Tullow Oil to Focus on Free Cash Flow in Reducing Debt


Tullow Oil

With 2016-end year post tax loss of 600 million USD, operating cash flow of 800 million USD, and revenue of 1.3 billion USD, Tullow oil has made notice that it will not be paying shareholder dividends.

For the 2016 operational year, Tullow Oil – a leading independent oil & gas, exploration and production group, quoted on the London, Irish and Ghanaian stock exchanges (symbol: TLW), reported a net debt of 4.8 billion USD with significant facility headroom and free cash of 1.0 billion USD. During the year, 300 million USD of convertible bonds were issued and Corporate Facility extended to April 2018.  Tullow also recorded a decrease in profits between 2015 and 2016. The reduction is estimated at about 8 per cent. Tullow Oil has also reduced its 2017 production forecast in Ghana from 73,700 barrels of oil per day to 68, 500 barrels of oil per day (bopd) as Ghana’s FPSO Kwame Nkrumah is scheduled to experience a 12 week closure for maintenance works within the year.

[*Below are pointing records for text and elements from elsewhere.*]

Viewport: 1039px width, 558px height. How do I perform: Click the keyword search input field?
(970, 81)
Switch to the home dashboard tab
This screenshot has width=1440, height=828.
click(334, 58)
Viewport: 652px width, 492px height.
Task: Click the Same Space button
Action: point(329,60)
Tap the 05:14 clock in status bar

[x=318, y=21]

Aidan Heavey, Chief Executive of Tullow Oil commented on the company’s 2016 full year results. He said: “The clear highlight of 2016 was delivering Ghana’s second major oil and gas development, the TEN fields, on time and on budget. Production from TEN, alongside our other West African oil production, has provided Tullow with positive free cash flow and enabled us to begin the important process of deleveraging our balance sheet. As we focus our free cash flow primarily on reducing our debt, capital discipline remains critical. We have made excellent progress with our East African developments and are building a high quality exploration portfolio to grow our business. As I move to become Chairman of the Group and hand over to Paul McDade, Tullow has the right assets and expertise to take full advantage of the opportunities ahead.”

Summary of Tullow Oil’s 2016 full year results include:

2016 capex of $0.9 billion; 2017 capex forecast of $0.5 billion including $125 million to be offset by Uganda farm-down deal.

West Africa net working interest oil production, including production-equivalent insurance payments, averaged 65,500 bopd in 2016 and in 2017 is expected to average between 78,000 and 85,000 bopd.

TEN development delivered on time and on budget in August 2016; 2017 gross forecast of 50,000 bopd. Drilling is expected to resume in 2018 after the ITLOS ruling which is expected in late 2017.

Jubilee field 2017 net production forecast of 36,300 bopd, including insured barrels; Turret Remediation Project making good progress with costs being offset by insurance payments.

Uganda deal provides upfront cash and deferred payments to cover upstream and pipeline capex to first oil and beyond.

Kenya exploration and appraisal programmes continue to support resource growth; Erut-1 oil discovery de-risks additional prospects in the north of the South Lokichar Basin.

New Ventures activity delivers acreage in Zambia and Guyana; 2017 activity includes high impact Araku-1 well in Suriname and seismic campaigns in Mauritania, Kenya, Ghana, Jamaica, Uruguay and Guyana to identify future drilling candidates.